Professores da rede municipal de ensino de Curitiba iniciaram, na manhã desta quarta-feira (8), um movimento de paralisação com concentração na Praça 19 de Dezembro, no Centro da cidade. A mobilização marca o início da greve da categoria, aprovada em assembleia após rejeição das propostas apresentadas pela Prefeitura.
De acordo com o sindicato que representa os profissionais da educação, a decisão foi tomada por ampla maioria, mesmo após o município apresentar ajustes na proposta inicial. Entre as mudanças, estavam a ampliação de vagas para progressão na carreira e a inclusão de avanços para servidores com titulação acadêmica, como mestrado e doutorado.
Apesar disso, os professores consideraram que as medidas não atendem às principais reivindicações da categoria. Entre os pontos levantados estão a falta de evolução na carreira ao longo dos anos, a previsão tardia para implantação de benefícios como vale-alimentação e problemas estruturais nas escolas, como turmas superlotadas e carência de profissionais de apoio, especialmente na educação inclusiva.

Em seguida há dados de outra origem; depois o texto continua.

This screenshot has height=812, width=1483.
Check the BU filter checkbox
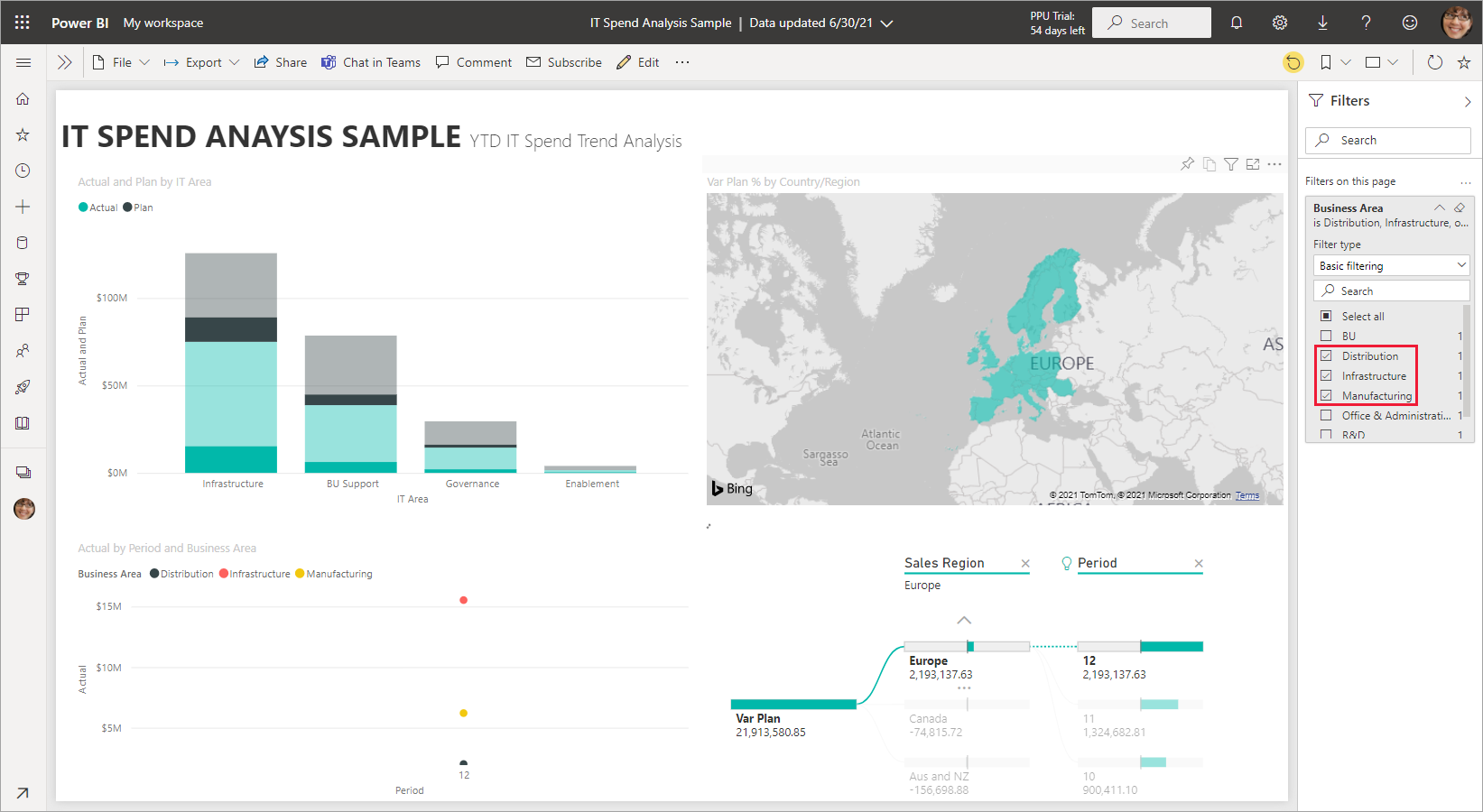coord(1326,337)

A greve reúne professores e outros trabalhadores da educação, que reivindicam melhorias salariais e condições adequadas de trabalho.

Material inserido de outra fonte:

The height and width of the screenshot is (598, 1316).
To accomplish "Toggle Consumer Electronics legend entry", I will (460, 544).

Apesar do início da mobilização, o Tribunal de Justiça do Paraná declarou a greve ilegal. A decisão, assinada na terça-feira (7) pelo desembargador Ramon de Medeiros Nogueira, aponta irregularidades no movimento.

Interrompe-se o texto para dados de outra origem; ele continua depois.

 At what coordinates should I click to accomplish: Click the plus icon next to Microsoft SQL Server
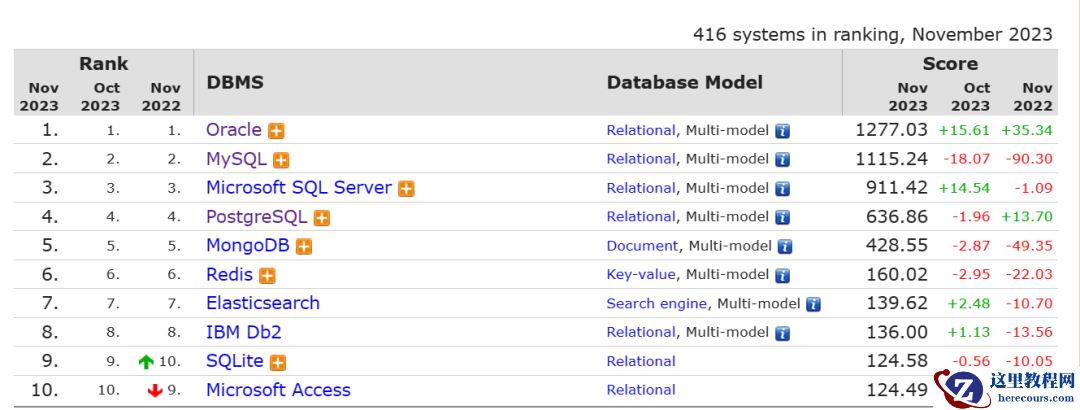pos(406,189)
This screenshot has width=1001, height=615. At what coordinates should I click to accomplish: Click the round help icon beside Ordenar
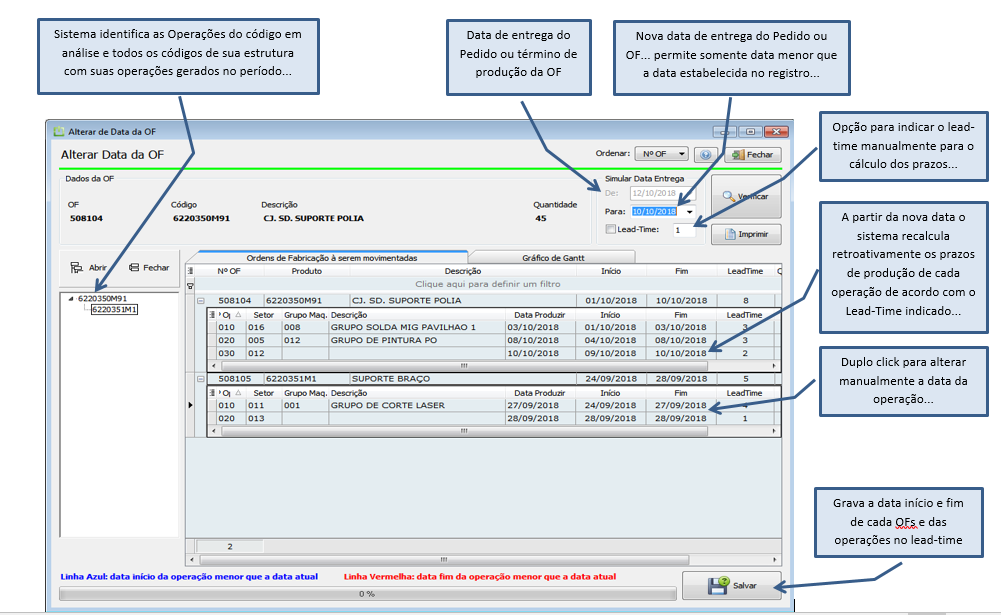pos(705,155)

Entre os argumentos, o magistrado destacou a ausência de esgotamento das negociações com o poder público, a falta de garantia de funcionamento mínimo de um serviço considerado essencial e o descumprimento do prazo mínimo de 72 horas para comunicação da paralisação.
A liminar determina multa diária de R$ 100 mil ao sindicato em caso de continuidade do movimento, além de autorizar o desconto nos salários dos servidores que aderirem à greve.
A Prefeitura informou que, mesmo com a mobilização, as escolas e Centros Municipais de Educação Infantil (CMEIs) seguem com atendimento normal.
O caso segue em desdobramento e deve continuar gerando repercussão entre a categoria e o poder público.